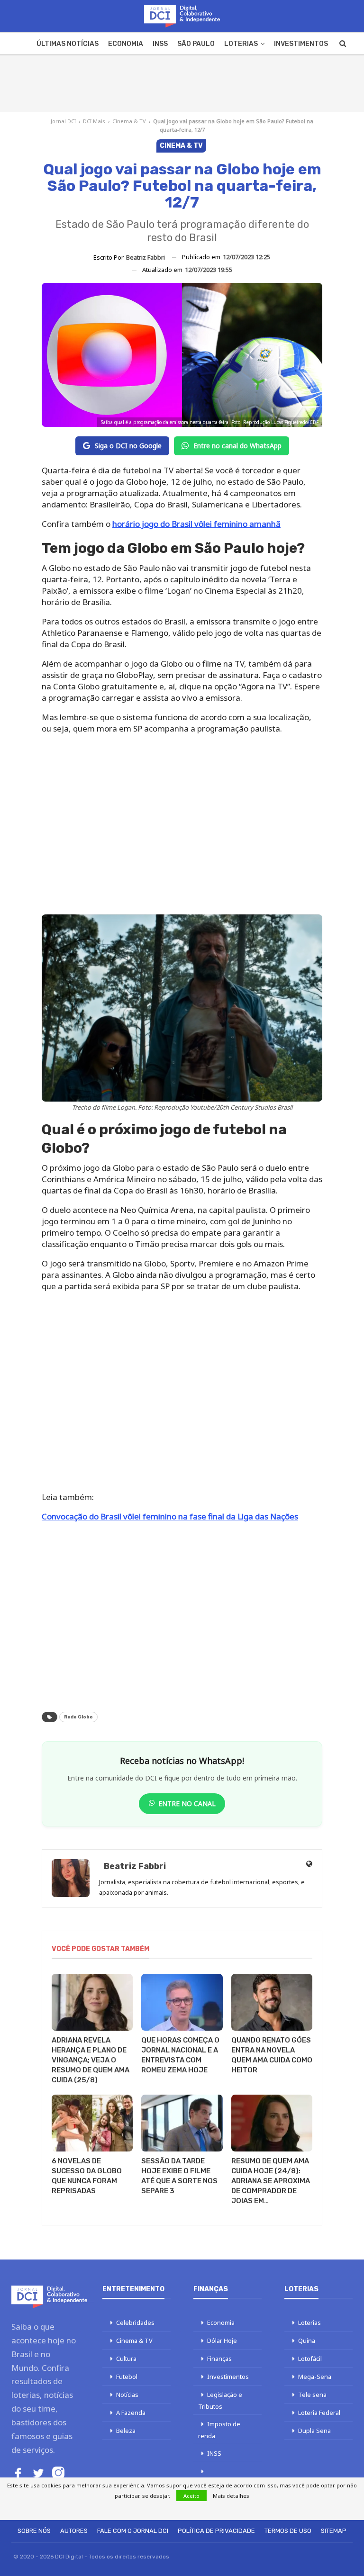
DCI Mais (94, 121)
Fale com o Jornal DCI (132, 2530)
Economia (125, 44)
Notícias (127, 2394)
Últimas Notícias (67, 44)
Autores (74, 2530)
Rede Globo (78, 1717)
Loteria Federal (319, 2412)
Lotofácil (310, 2358)
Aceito (191, 2495)
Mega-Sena (314, 2376)
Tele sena (312, 2394)
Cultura (126, 2358)
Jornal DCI (63, 121)
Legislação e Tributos (220, 2400)
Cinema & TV (129, 121)
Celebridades (135, 2322)
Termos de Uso (287, 2530)
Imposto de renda (219, 2430)
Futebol (126, 2376)
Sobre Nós (34, 2530)
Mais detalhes (231, 2495)
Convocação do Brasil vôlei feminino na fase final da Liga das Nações (170, 1516)
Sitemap (333, 2530)
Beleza (126, 2430)
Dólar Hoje (222, 2340)
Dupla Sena (314, 2430)
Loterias (241, 44)
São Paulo (196, 44)
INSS (160, 44)
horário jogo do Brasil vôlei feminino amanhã (196, 523)
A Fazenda (131, 2412)
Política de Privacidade (216, 2530)
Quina (306, 2340)
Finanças (219, 2358)
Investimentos (301, 44)
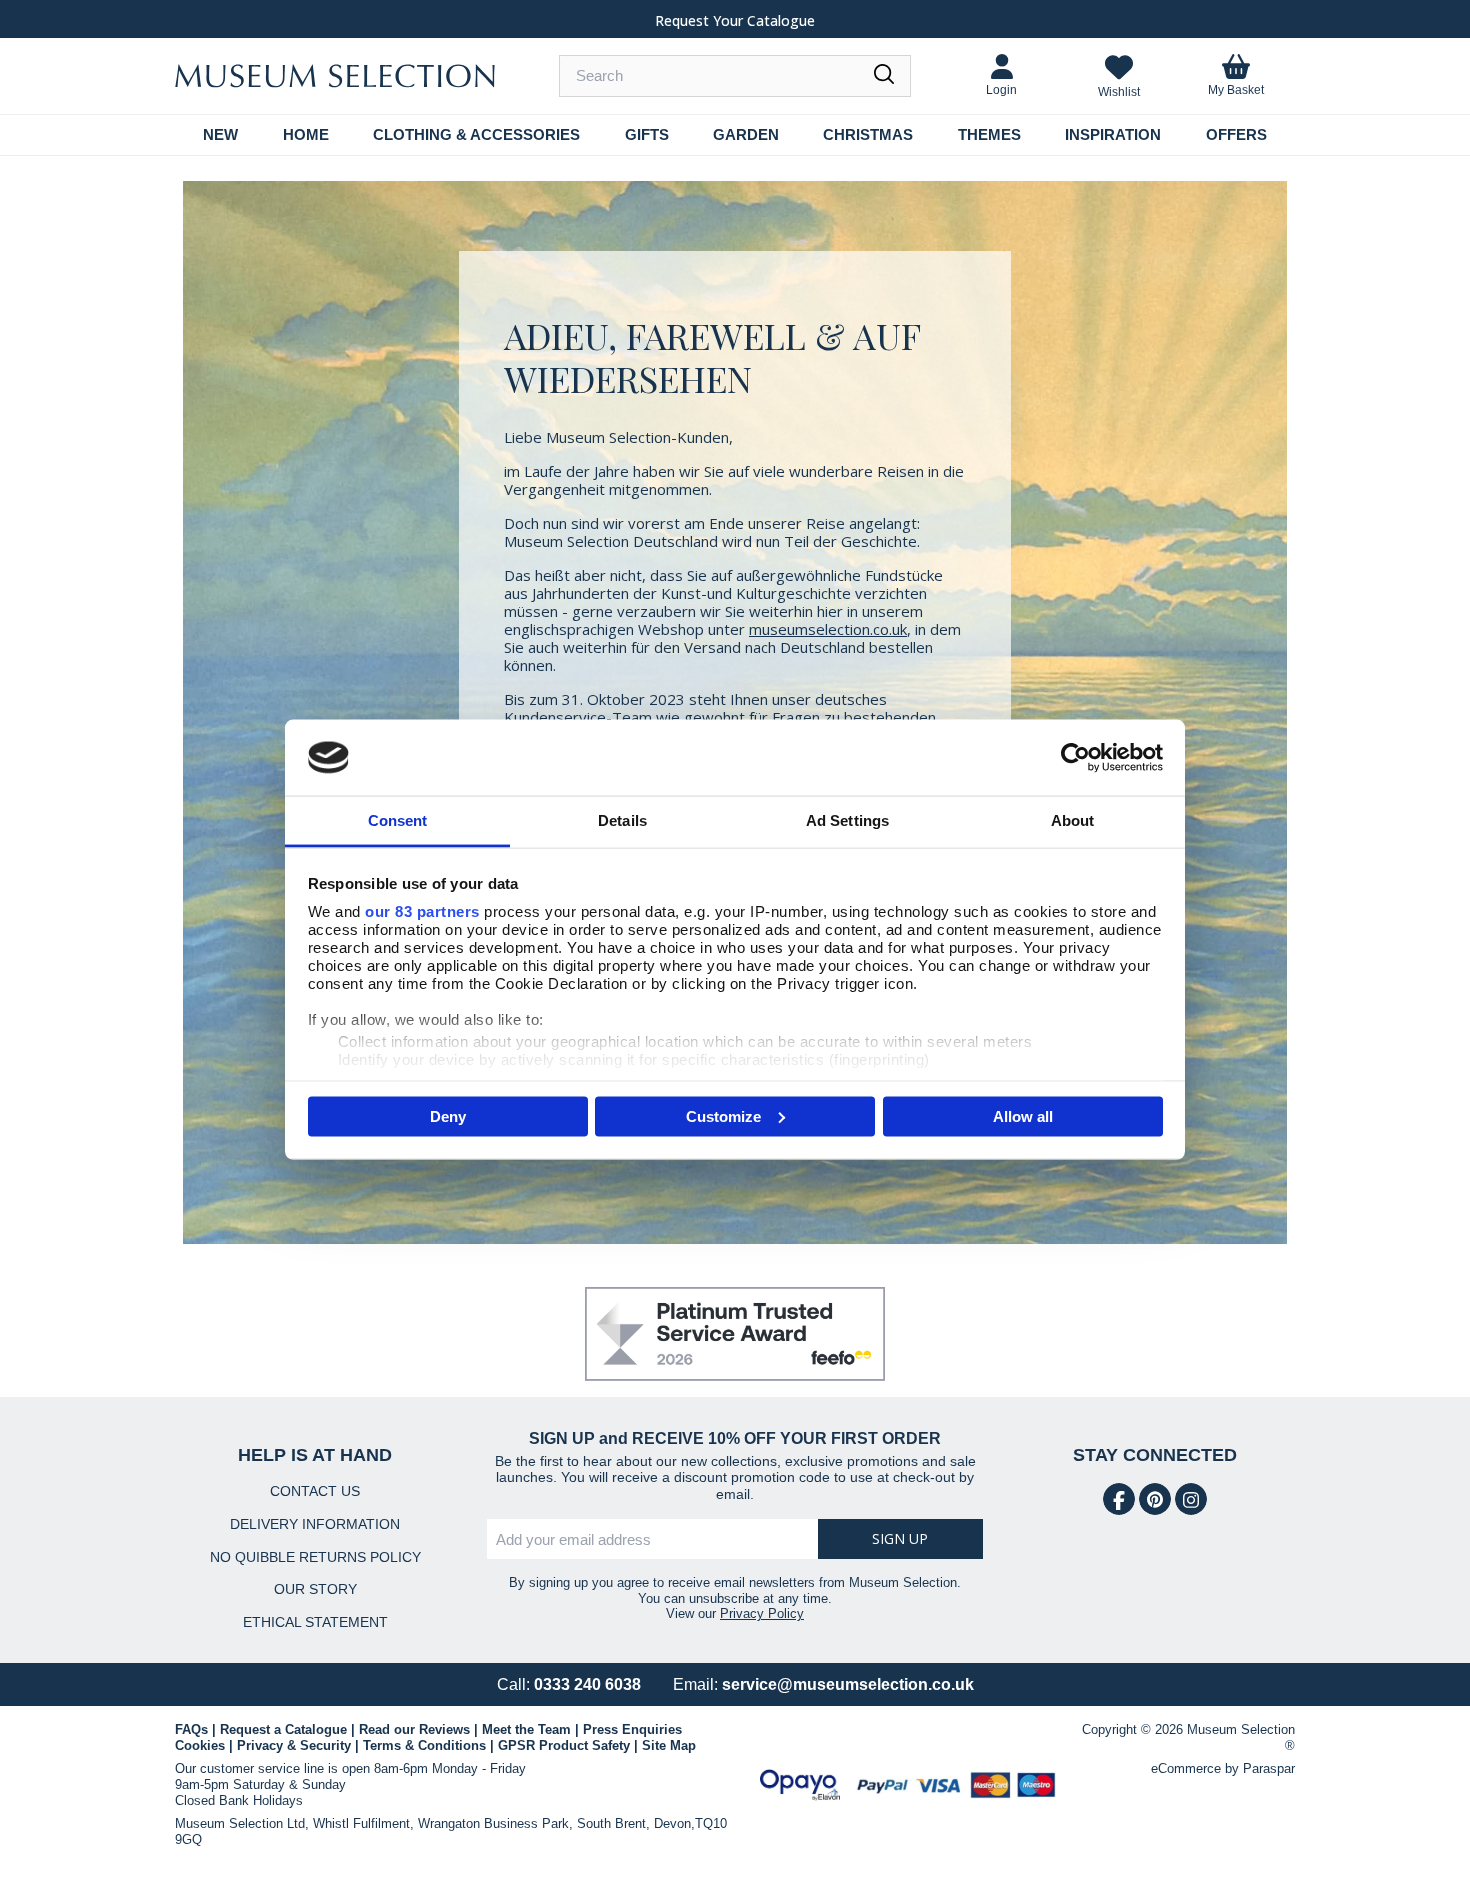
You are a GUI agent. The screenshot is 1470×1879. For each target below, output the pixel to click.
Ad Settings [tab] (847, 820)
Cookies (200, 1745)
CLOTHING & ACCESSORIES (476, 134)
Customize (723, 1115)
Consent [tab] (398, 820)
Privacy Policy (762, 1613)
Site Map (669, 1745)
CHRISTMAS (868, 134)
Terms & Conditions (424, 1745)
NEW (220, 134)
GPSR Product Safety (564, 1745)
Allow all (1023, 1115)
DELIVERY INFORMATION (315, 1524)
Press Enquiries (632, 1729)
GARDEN (746, 134)
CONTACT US (315, 1491)
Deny (448, 1115)
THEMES (989, 134)
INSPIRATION (1113, 134)
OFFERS (1236, 134)
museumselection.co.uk (828, 629)
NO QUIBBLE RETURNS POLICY (315, 1557)
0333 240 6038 (587, 1684)
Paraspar (1269, 1768)
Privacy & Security (294, 1745)
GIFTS (647, 134)
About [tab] (1073, 820)
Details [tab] (622, 820)
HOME (306, 134)
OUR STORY (315, 1589)
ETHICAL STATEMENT (315, 1622)
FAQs (191, 1729)
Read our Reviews (414, 1729)
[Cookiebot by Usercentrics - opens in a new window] (1075, 757)
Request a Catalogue (283, 1729)
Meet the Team (526, 1729)
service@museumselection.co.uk (848, 1684)
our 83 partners (422, 911)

◆ ◆ ◆ ◆ ◆ ◆ ◆

## Exercise
Could you write out every line above exactly as it stands, with no images?

## Your solution
DCI Mais (94, 121)
Fale com o Jornal DCI (132, 2530)
Economia (125, 44)
Notícias (127, 2394)
Últimas Notícias (67, 44)
Autores (74, 2530)
Rede Globo (78, 1717)
Loteria Federal (319, 2412)
Lotofácil (310, 2358)
Aceito (191, 2495)
Mega-Sena (314, 2376)
Tele sena (312, 2394)
Cultura (126, 2358)
Jornal DCI (63, 121)
Legislação e Tributos (220, 2400)
Cinema & TV (129, 121)
Celebridades (135, 2322)
Termos de Uso (287, 2530)
Imposto de renda (219, 2430)
Futebol (126, 2376)
Sobre Nós (34, 2530)
Mais detalhes (231, 2495)
Convocação do Brasil vôlei feminino na fase final da Liga das Nações (170, 1516)
Sitemap (333, 2530)
Beleza (126, 2430)
Dólar Hoje (222, 2340)
Dupla Sena (314, 2430)
Loterias (241, 44)
São Paulo (196, 44)
INSS (160, 44)
horário jogo do Brasil vôlei feminino amanhã (196, 523)
A Fazenda (131, 2412)
Política de Privacidade (216, 2530)
Quina (306, 2340)
Finanças (219, 2358)
Investimentos (301, 44)
You are a GUI agent. The screenshot is 1470×1879. For each target below, output the pixel to click.
Ad Settings [tab] (847, 820)
Cookies (200, 1745)
CLOTHING & ACCESSORIES (476, 134)
Customize (723, 1115)
Consent [tab] (398, 820)
Privacy Policy (762, 1613)
Site Map (669, 1745)
CHRISTMAS (868, 134)
Terms & Conditions (424, 1745)
NEW (220, 134)
GPSR Product Safety (564, 1745)
Allow all (1023, 1115)
DELIVERY INFORMATION (315, 1524)
Press Enquiries (632, 1729)
GARDEN (746, 134)
CONTACT US (315, 1491)
Deny (448, 1115)
THEMES (989, 134)
INSPIRATION (1113, 134)
OFFERS (1236, 134)
museumselection.co.uk (828, 629)
NO QUIBBLE RETURNS POLICY (315, 1557)
0333 240 6038 (587, 1684)
Paraspar (1269, 1768)
Privacy & Security (294, 1745)
GIFTS (647, 134)
About [tab] (1073, 820)
Details [tab] (622, 820)
HOME (306, 134)
OUR STORY (315, 1589)
ETHICAL STATEMENT (315, 1622)
FAQs (191, 1729)
Read our Reviews (414, 1729)
[Cookiebot by Usercentrics - opens in a new window] (1075, 757)
Request a Catalogue (283, 1729)
Meet the Team (526, 1729)
service@museumselection.co.uk (848, 1684)
our 83 partners (422, 911)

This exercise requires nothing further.